▶ [Source document]:
22-90079 In re Cruikshank UNITED STATES COURT OF APPEALS FOR THE SECOND CIRCUIT
SUMMARY ORDER RULINGS BY SUMMARY ORDER DO NOT HAVE PRECEDENTIAL EFFECT. CITATION TO A SUMMARY ORDER FILED ON OR AFTER JANUARY 1, 2007, IS PERMITTED AND IS GOVERNED BY FEDERAL RULE OF APPELLATE PROCEDURE 32.1 AND THIS COURT=S LOCAL RULE 32.1.1. WHEN CITING A SUMMARY ORDER IN A DOCUMENT FILED WITH THIS COURT, A PARTY MUST CITE EITHER THE FEDERAL APPENDIX OR AN ELECTRONIC DATABASE (WITH THE NOTATION ASUMMARY ORDER@). A PARTY CITING TO A SUMMARY ORDER MUST SERVE A COPY OF IT ON ANY PARTY NOT REPRESENTED BY COUNSEL.
At a stated term of the United States Court of Appeals for the Second Circuit, held at the Thurgood Marshall United States Courthouse, 40 Foley Square, in the City of New York, on the 13th day of August, two thousand twenty-five.
PRESENT: JOSÉ A. CABRANES, RICHARD C. WESLEY, MYRNA PÉREZ, Circuit Judges.
22-90079-am IN RE ALLAN BALDWIN CRUIKSHANK, JR., ORDER OF Attorney. GRIEVANCE PANEL
FOR ATTORNEY: ALLAN B. CRUIKSHANK, JR. Plattsburgh, New York
By order filed in September 2022, this panel ordered Allan Baldwin Cruikshank, Jr., to show cause why disciplinary or other corrective measures should not be imposed on him pursuant to Federal Rules of Appellate Procedure 46(b) and (c) and Second Circuit Local Rule 46.2.
Cruikshank had been referred to this panel based on his conduct in United States v. Choudhry, 2d Cir. 21-2011, in which he represented the appellant, Mohammad Choudhry. That appeal was from an August 2021 criminal judgment, under which Choudhry was sentenced to, inter alia, 46 months’ imprisonment. See United States v. Choudhry, N.D.N.Y. 20-cr-63, doc. 32 (judgment). The procedural history of the appeal—as detailed in the September 2022 order—suggested Cruikshank’s possible neglect of his client, unwarranted delay, and waste of judicial and opposing party resources. 1
Cruikshank failed to respond to our September 2022 order and failed to further prosecute the Choudhry appeal after having received an extension of time to file his brief in July 2022. See Choudhry, 2d Cir. 21-2011, doc. 48 (order granting extension of time). In February 2024, the Court sua sponte relieved Cruikshank as counsel for Choudhry and new counsel was appointed to determine if Choudhry wished to pursue the appeal. See id., doc. 56 (order). Additionally, in March 2024, Cruikshank was barred from applying for readmission to this Court’s bar, or representing any party in this Court, until such time as he responded to the September 2022 order and received leave of the Court for any proposed representation. See 2d Cir. 22-90079, 3/15/2024 Order.

▶ [Data below]:
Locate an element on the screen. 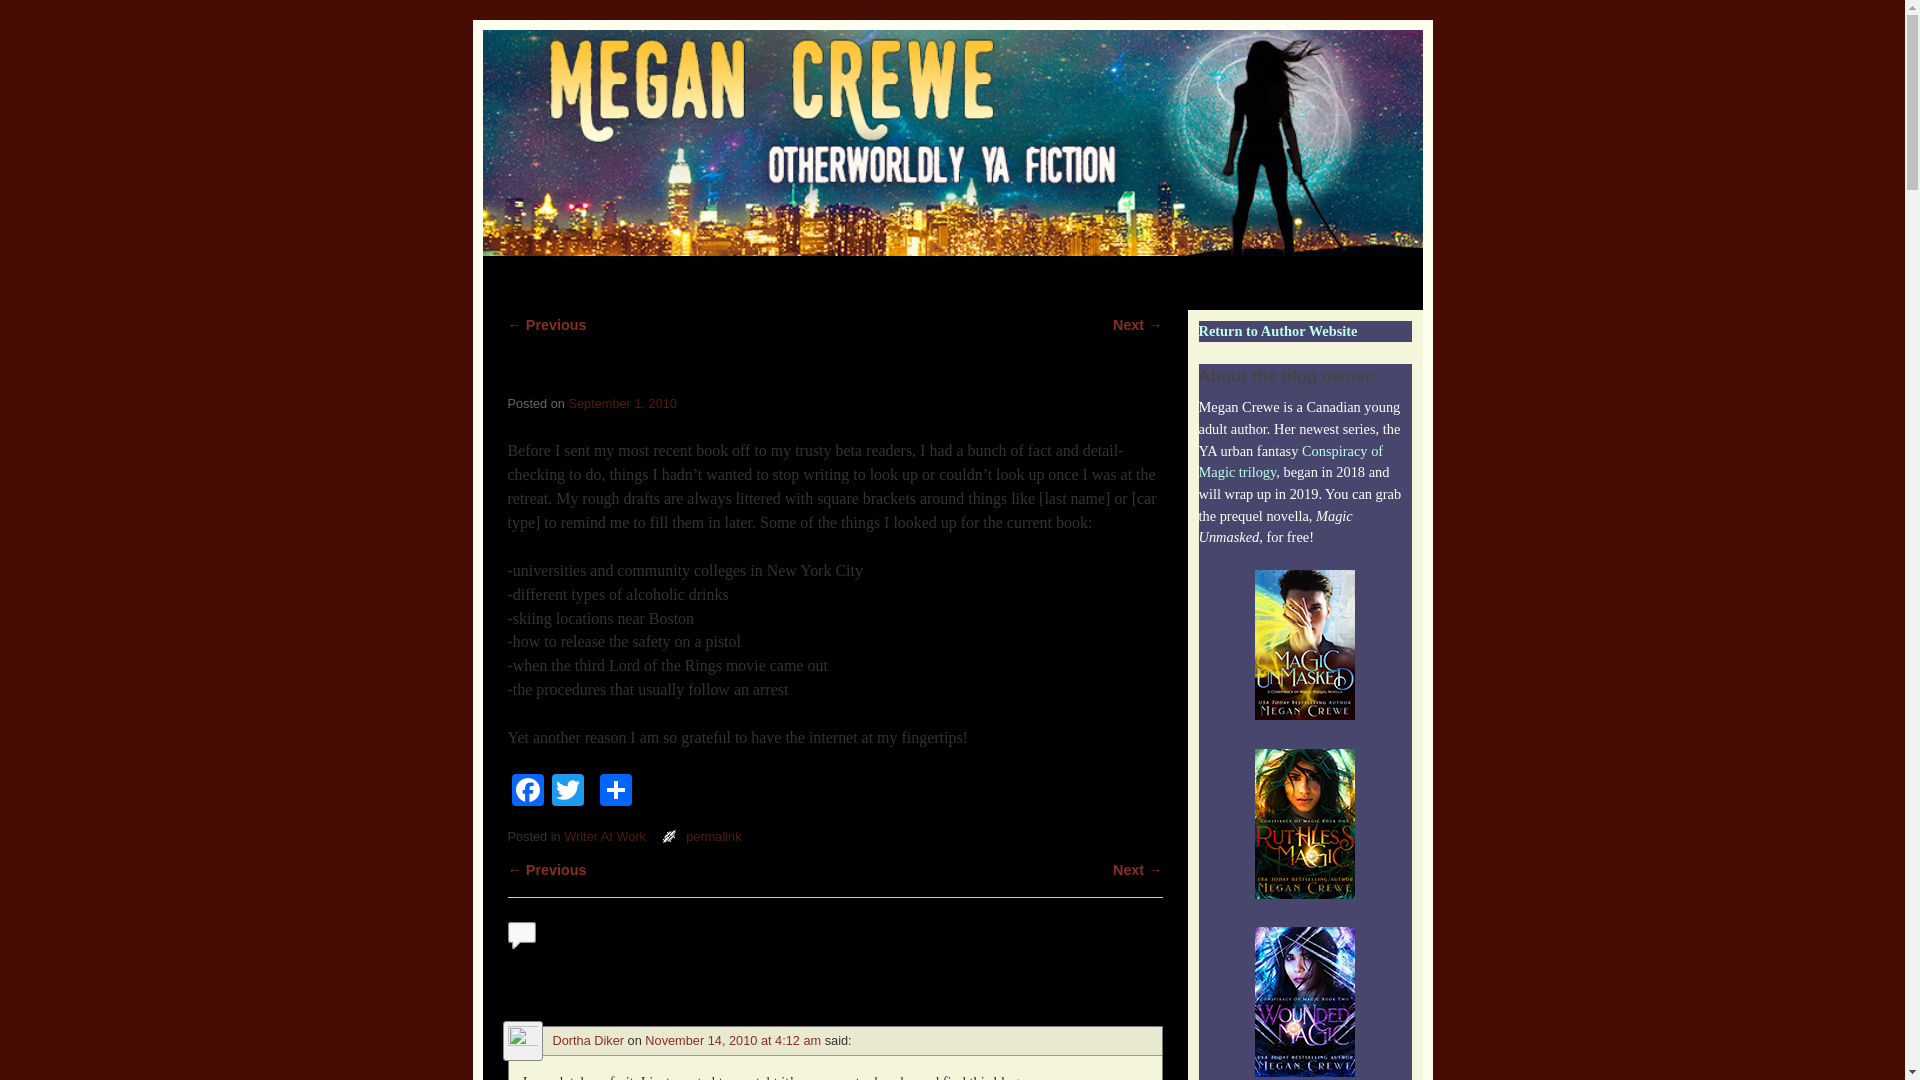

▶ [Work request A]: Reproduce the Cruikshank grievance order word for word between "22-90079 In re" and "PÉREZ, Circuit Judges.", inclusive.
▶ [Work request B]: Write the next part of the Cruikshank grievance order, picking up after its last sentence.
The material is not needed for this work.

▶ [Task answer A]:
22-90079 In re Cruikshank UNITED STATES COURT OF APPEALS FOR THE SECOND CIRCUIT
SUMMARY ORDER RULINGS BY SUMMARY ORDER DO NOT HAVE PRECEDENTIAL EFFECT. CITATION TO A SUMMARY ORDER FILED ON OR AFTER JANUARY 1, 2007, IS PERMITTED AND IS GOVERNED BY FEDERAL RULE OF APPELLATE PROCEDURE 32.1 AND THIS COURT=S LOCAL RULE 32.1.1. WHEN CITING A SUMMARY ORDER IN A DOCUMENT FILED WITH THIS COURT, A PARTY MUST CITE EITHER THE FEDERAL APPENDIX OR AN ELECTRONIC DATABASE (WITH THE NOTATION ASUMMARY ORDER@). A PARTY CITING TO A SUMMARY ORDER MUST SERVE A COPY OF IT ON ANY PARTY NOT REPRESENTED BY COUNSEL.
At a stated term of the United States Court of Appeals for the Second Circuit, held at the Thurgood Marshall United States Courthouse, 40 Foley Square, in the City of New York, on the 13th day of August, two thousand twenty-five.
PRESENT: JOSÉ A. CABRANES, RICHARD C. WESLEY, MYRNA PÉREZ, Circuit Judges.

▶ [Task answer B]:
In June 2024, Cruikshank responded to the September 2022 order, although he did not explain his delay. In his response, he first describes his disciplinary history in the New York State Appellate Division, Third Department, which consisted of: (a) a 2004 letter of caution, based on repeated failures to attend scheduled proceedings in a criminal case; (b) a 2008 letter of caution, based on failure to perfect an appeal from a traffic violation conviction, failure to respond to client communications for over two years, and failure to respond to disciplinary committee letters; (c) a 2022 admonition relating to a divorce action, based on failure to obtain a signature required for the transfer of marital property, failure to respond to the client’s requests to resolve that matter (until after she filed a disciplinary complaint), and failure to cooperate with the disciplinary committee; and (d) another 2022 admonition, based on failure to comply with a scheduling order in a family court custody case (resulting in the barring of the client’s evidence), and failure to respond to client communications, to reasonably consult with the client, and to comply with the client’s reasonable requests for information. See Response at 2-5 (pdf pag.); see also August 2025 Supplemental Response. 2
Regarding his conduct in Choudhry, Cruikshank states that his district court representation of Choudhry was diligent but concedes that he did not “effectively and timely prosecuting the appeal,” in which he “created unnecessary delay” and “was inadequate and ineffective in completing [his] duties as
1 The New York State attorney registration website reflects that Cruikshank has been a member of the New York
bar since 1999. His admission to this Court’s bar expired in January 2022.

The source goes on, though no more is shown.